_Task instructions_
Repeat, word for word, all the data that follows, and exclude the pictures.

[Saved data entries]
§
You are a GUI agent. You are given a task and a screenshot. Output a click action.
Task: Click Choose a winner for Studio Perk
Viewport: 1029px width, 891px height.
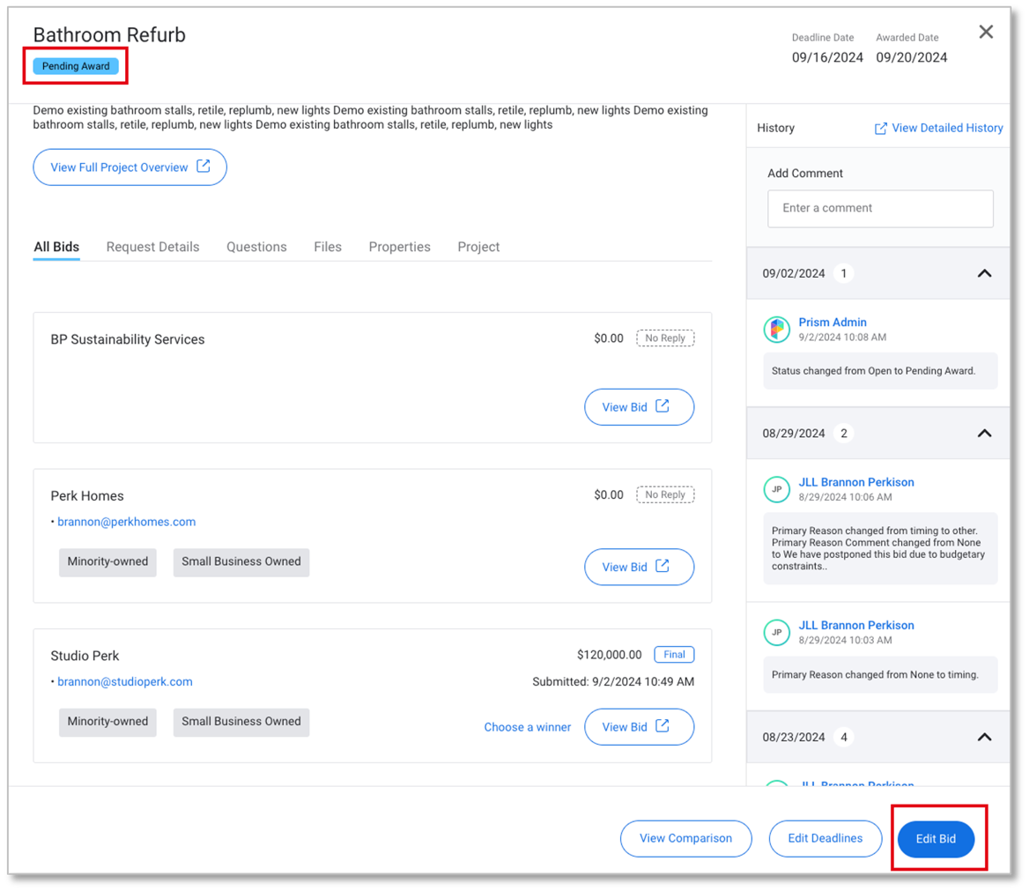[527, 727]
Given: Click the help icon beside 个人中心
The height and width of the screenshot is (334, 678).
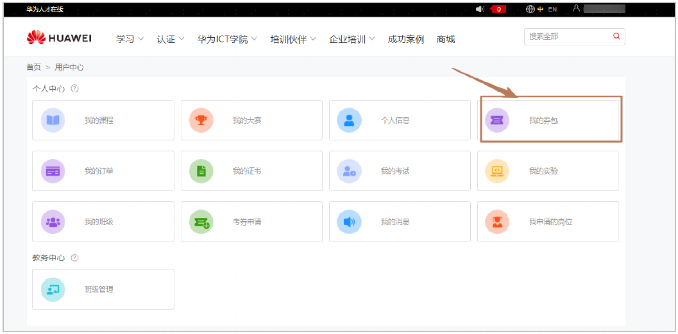Looking at the screenshot, I should pyautogui.click(x=74, y=88).
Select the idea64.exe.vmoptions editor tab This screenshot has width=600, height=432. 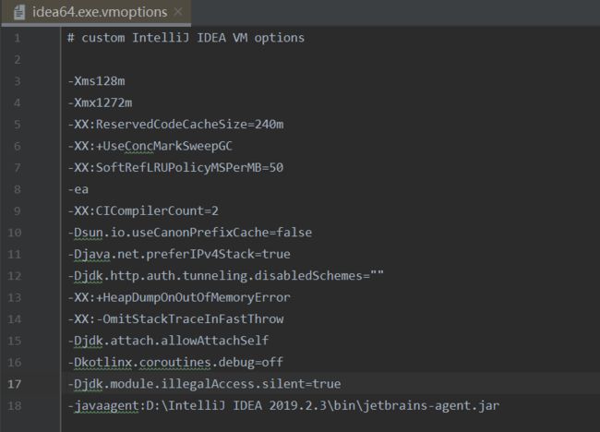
§
_Problem solution_
You are a GUI agent. You are given a task and a screenshot. Output a click action.
Task: Click Choose a winner for Studio Perk
Viewport: 1029px width, 891px height.
[527, 727]
Given: Click the help icon beside 个人中心
The height and width of the screenshot is (334, 678).
Looking at the screenshot, I should pyautogui.click(x=74, y=88).
Select the idea64.exe.vmoptions editor tab This screenshot has width=600, height=432. 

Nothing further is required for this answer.